Friday, January 7, 2011

How to Give Good Advice

Sometimes people will come to you for advice because you're an expert, or at least more of an expert than they are. In that case, you can simply tell them "keep a reserve of cavalry back here" or "clean it with mild soap and water first" or "if you get a retroencabulator, make sure it has a malleable logarithmic base"; if you're an expert, there's a reasonably good chance that they'll listen to you.
Sometimes, however, they come to you because you're a sympathetic (or captive) ear, and you see they're doing self destructive and are just too caught up in their situation to see it. Generally if you just come out and bluntly and directly say "You should: stop huffing methane | file bankruptcy | throw out that useless leech of a boyfriend | get at least a GED | not vote for Obama", it doesn't go over too well.
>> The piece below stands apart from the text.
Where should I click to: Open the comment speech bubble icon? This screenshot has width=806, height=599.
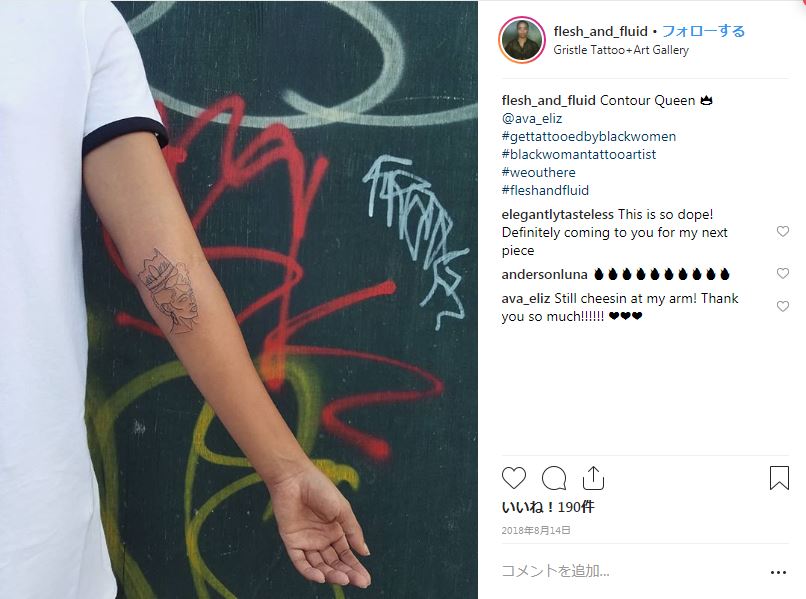click(554, 478)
What works better is to ask "If your friend or coworker was in that situation and asking for advice, what would you tell her?" They'll pause for a couple seconds, and then come out with the same advice you would have--but since it's them saying it instead of you saying it, they won't be offended at you.
I grant you that having dispensed this good advice for themselves, they still won't follow it--but you can't have everything.

1 comment:

Anonymous said...

That's actually good tactical advice. Wow, you can get something for free. Heinlein was wrong!

I'm using my retroencabulator in the manfacture of Milford trunions. It's quite amazing what the modial interaction of magneto resistance and capacitive duractance can produce. Rockwell builds some amazing gear.